In light of that knowledge, the Trump administration’s latest move against immigrant children is especially troubling. On Thursday, the Department of Homeland Security proposed new regulations that would allow the government to detain migrant children indefinitely. Officials are now prohibited from detaining such minors for more than 20 days by an agreement known as the Flores settlement, which has been in place since 1997. The new rules would end that settlement and would likely open the door to an expansion of detention centers across the country.

DHS says that by eliminating Flores, officials will deter illegal immigration, reasoning that unauthorized adults will be less likely to enter the country to begin with if they know they can’t avoid long-term detention simply by having a child in tow. Immigration activists say the proposed rule’s true aims are both simpler and more diabolical than that: “They want to strip away every last protection for detained immigrant children,” says Omar Jadwat, director of the American Civil Liberties Union’s Immigrants’ Rights Project.
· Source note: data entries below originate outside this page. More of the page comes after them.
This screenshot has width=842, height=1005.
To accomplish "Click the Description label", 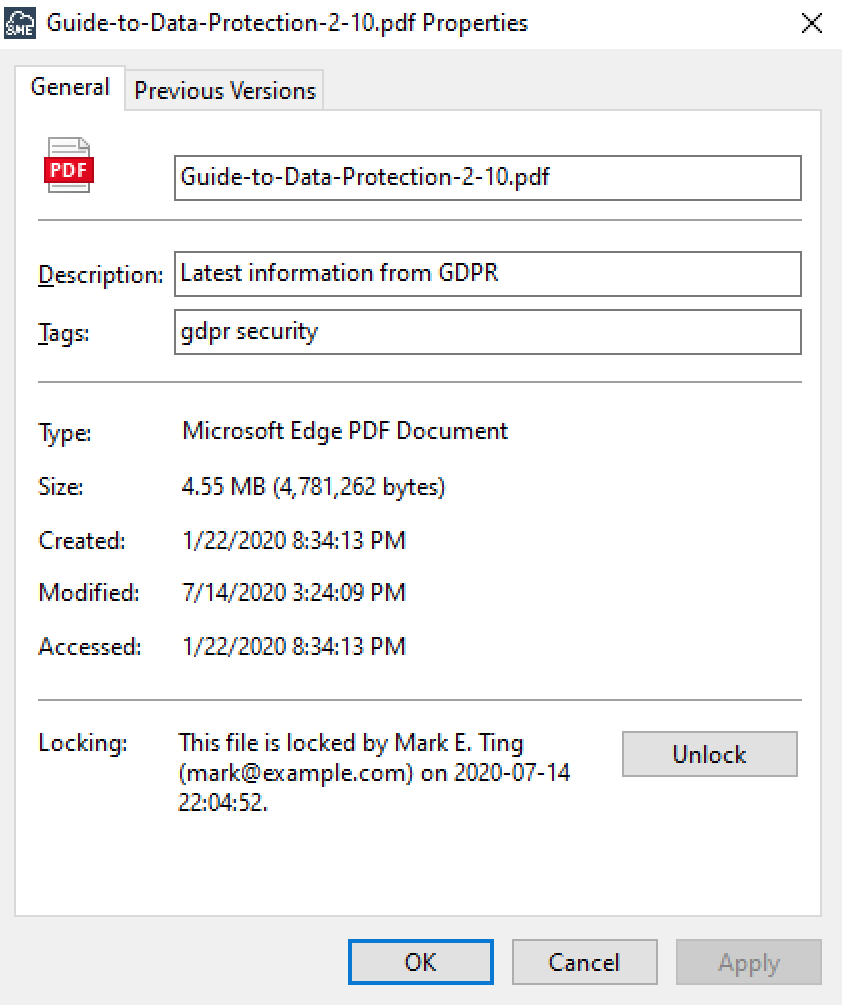I will tap(100, 275).
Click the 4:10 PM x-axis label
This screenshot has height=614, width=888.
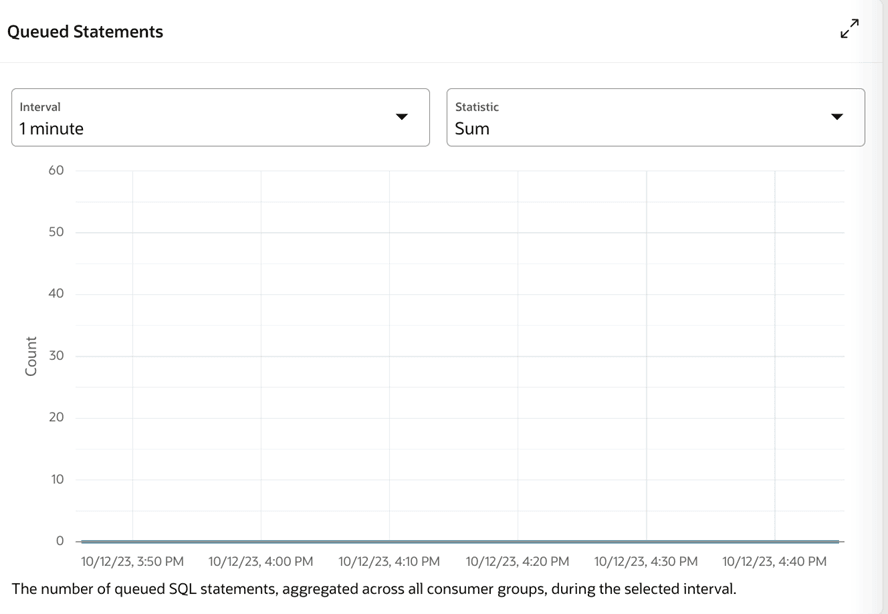[389, 561]
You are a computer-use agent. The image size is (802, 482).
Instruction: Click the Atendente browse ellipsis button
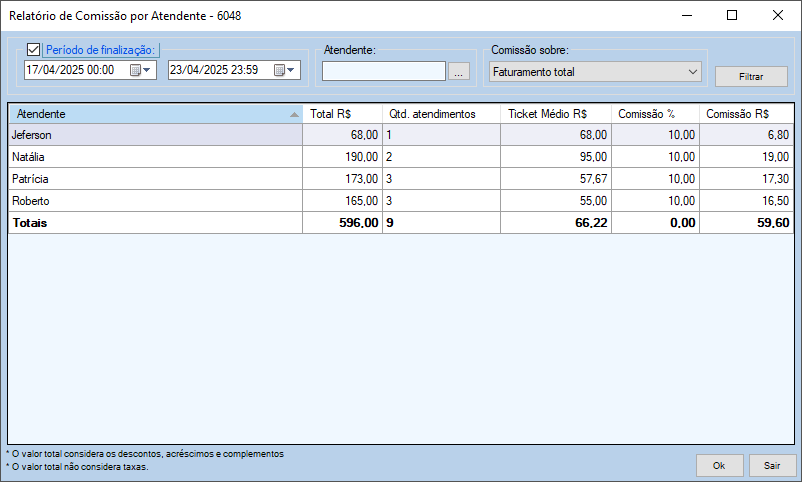click(459, 71)
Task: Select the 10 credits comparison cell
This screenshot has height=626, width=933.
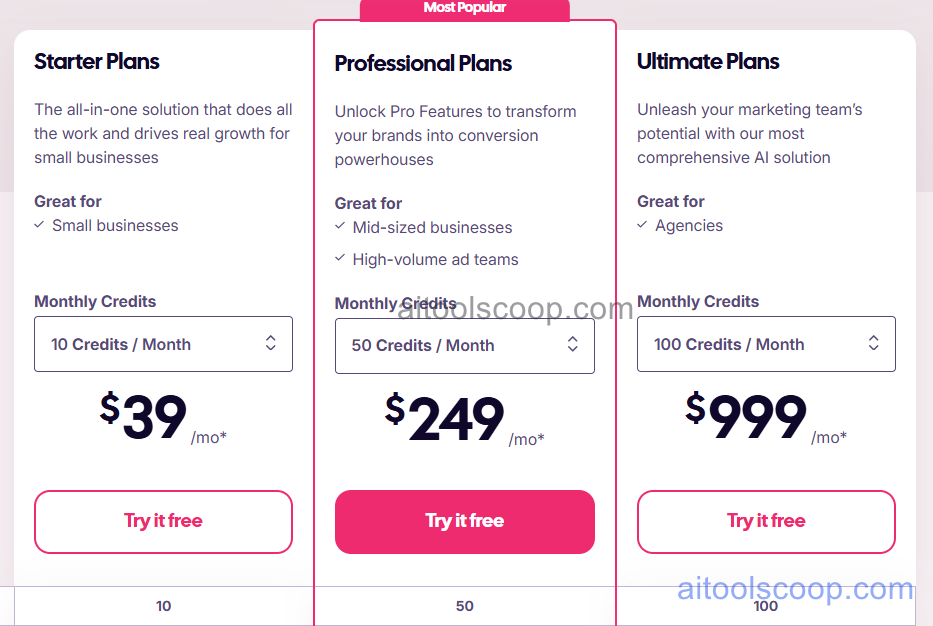Action: pos(163,606)
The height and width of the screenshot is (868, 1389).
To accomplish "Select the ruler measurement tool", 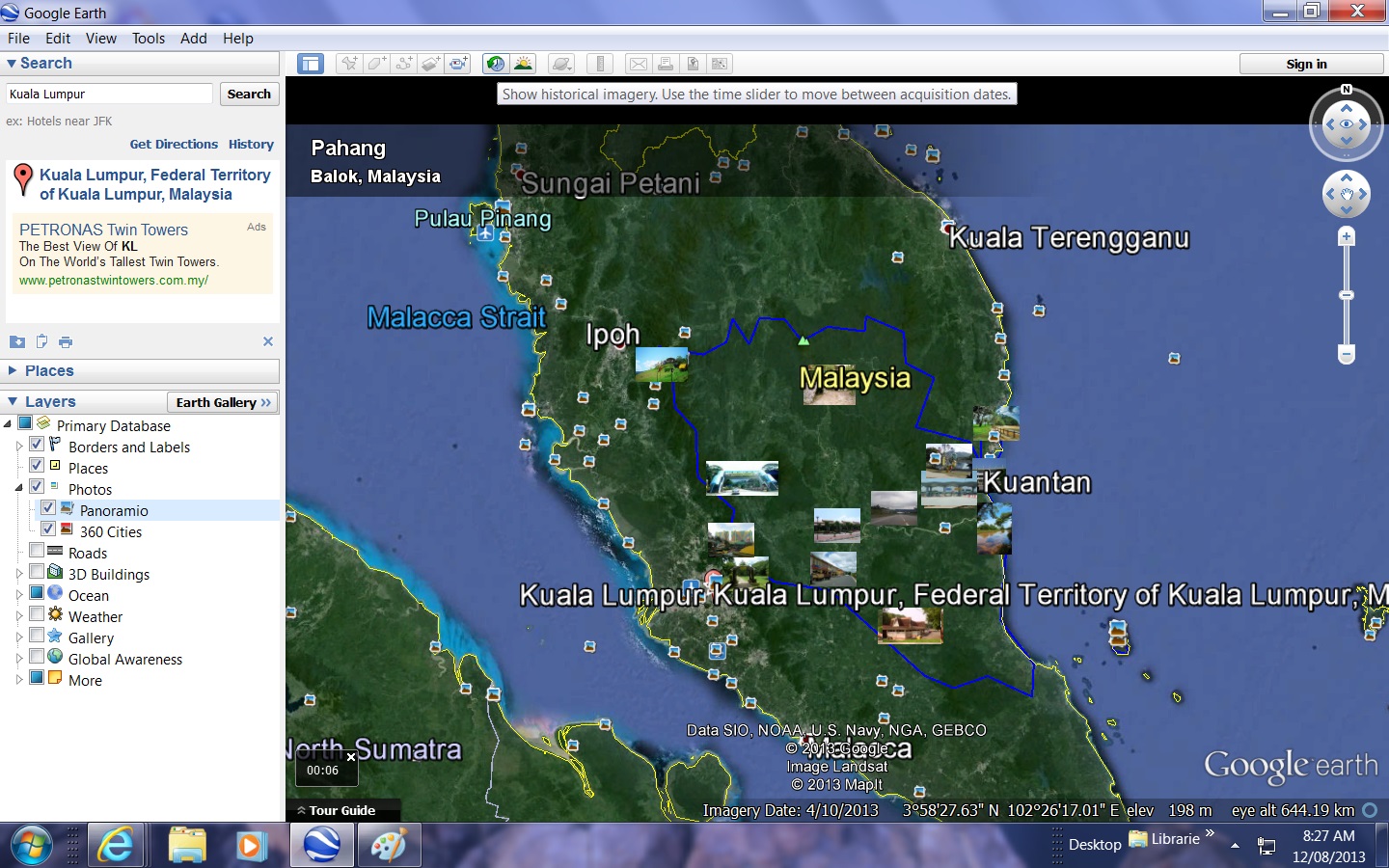I will click(600, 64).
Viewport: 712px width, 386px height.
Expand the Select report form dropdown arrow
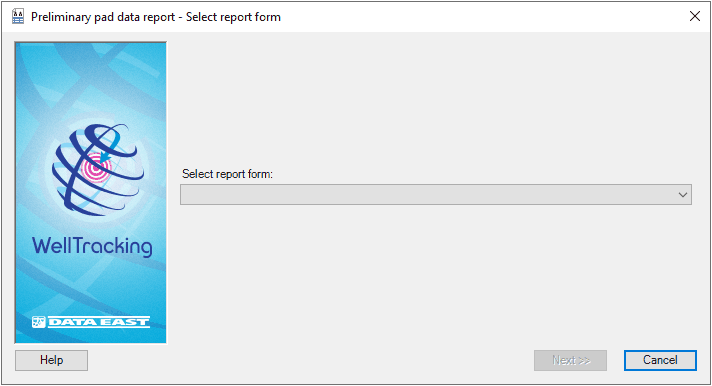click(x=682, y=195)
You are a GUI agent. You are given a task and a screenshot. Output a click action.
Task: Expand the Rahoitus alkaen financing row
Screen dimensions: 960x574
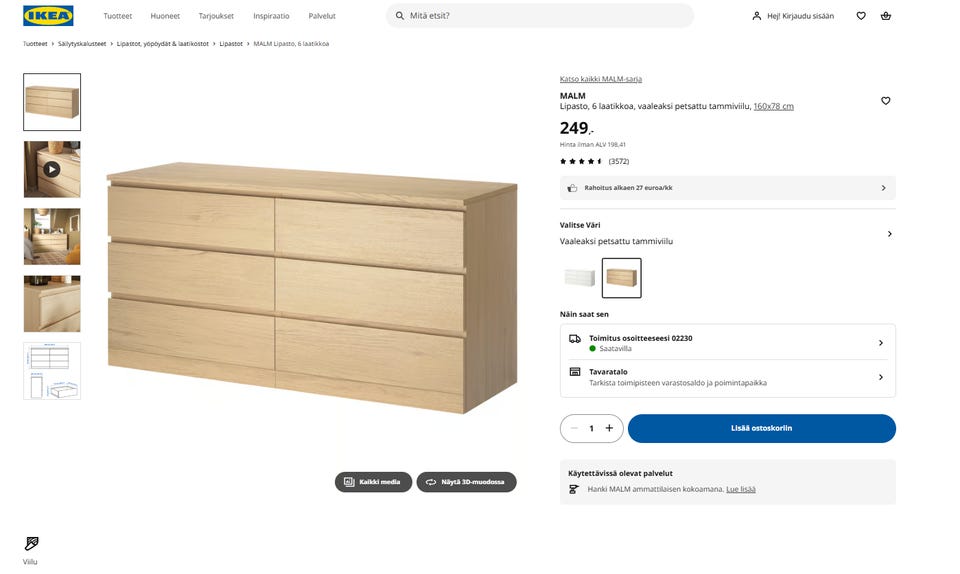tap(883, 188)
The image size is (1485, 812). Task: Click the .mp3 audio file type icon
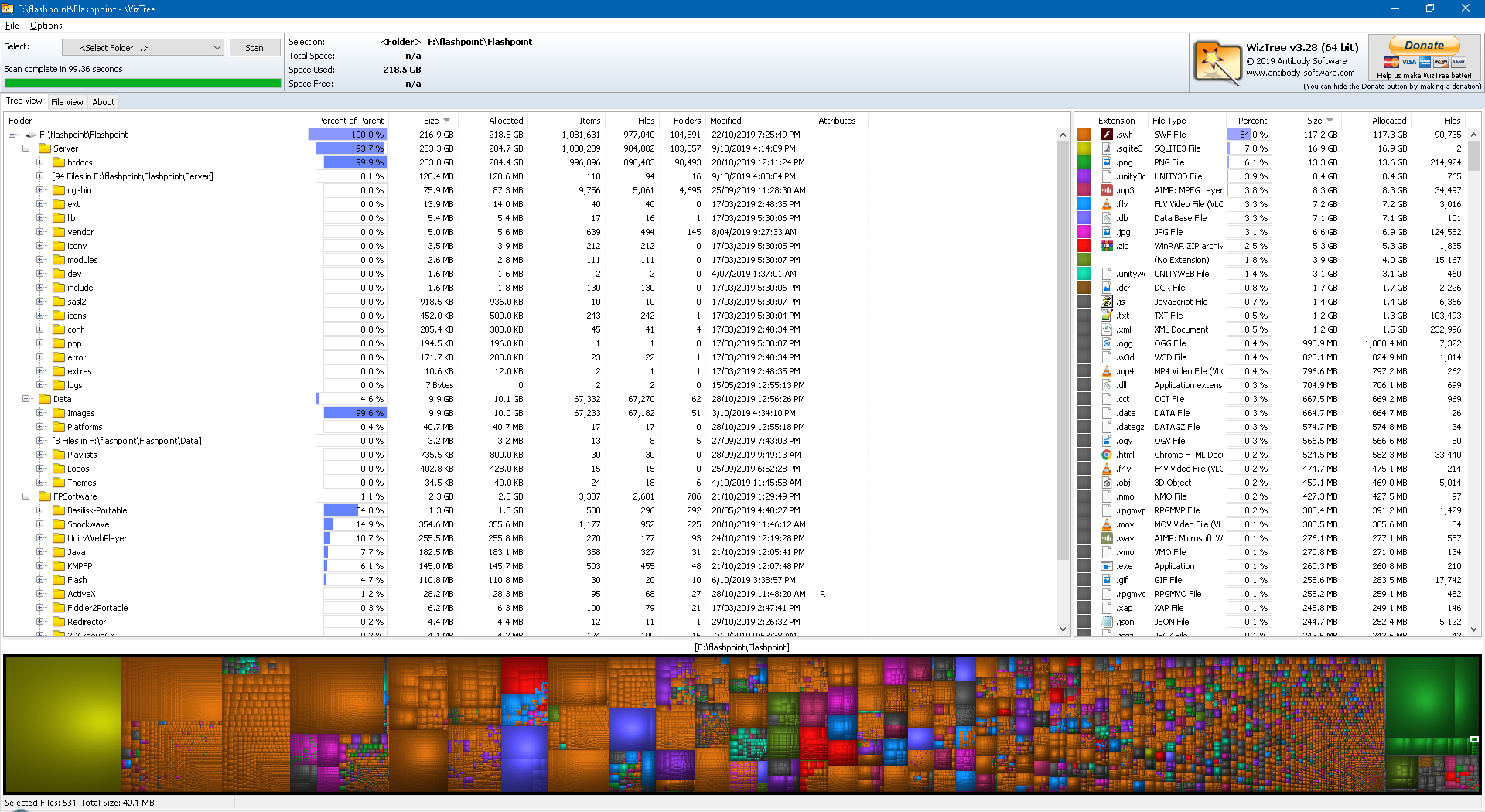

Even with Flores in place, those protections have proved thin. Youth migrant shelters — there are roughly 100 such facilities housing more than 10,000 minors across the country — have been cited for a long list of abuses, including physical abuse, sexual abuse, blatant medical neglect, the forcible injection of antipsychotic medications, the unlawful restraint of children in distress and harsh rules that prohibit even siblings from hugging one another. The shelters in question, several of which are facing lawsuits, are part of a network that has received billions of federal dollars in the past four years alone. That money has continued to pour in even as abuse allegations have multiplied.

The administration bears unique responsibility for these violations, in no small part because its disastrous and short-lived separation policy has wreaked havoc on a system that was already rife with problems. Shame alone should have federal officials working hard to undo the damage of that policy and to prevent further harm to the children under their charge, never mind that it’s the right thing to do under any number of international agreements and norms.

But their latest plan is more likely to exacerbate existing problems than to resolve them. The proposed regulations would eliminate the standing requirement that detention centers submit to state inspections and would narrow the scope of relatives to whom children can be released to only parents and legal guardians — no aunts, uncles or other extended family members. It would also trigger a proliferation of new facilities: The administration projects that Immigration and Customs Enforcement-run family detention would increase from 3,000 beds to 12,000. The number of shelters for unaccompanied immigrant minors may also grow.

The proposals will be open to public comment for the next 60 days before they can be finalized. Readers who wish to register their concern can do so on the Federal Register’s website.

After that period, the issue is almost certainly headed to court. Observers say the same judge who has ruled against past attempts to undermine Flores is likely to thwart this attempt as well.

Which paints a stark reality for what’s motivating this move and what it ultimately means: The administration surely knows what a long shot this proposal is, but it will undoubtedly excite President Donald Trump’s political base as the midterm elections approach. So while the administration plays politics, the well-being of thousands of children who came to America seeking protection and safety will be put at risk — today and, developmentally, for the rest of their lives.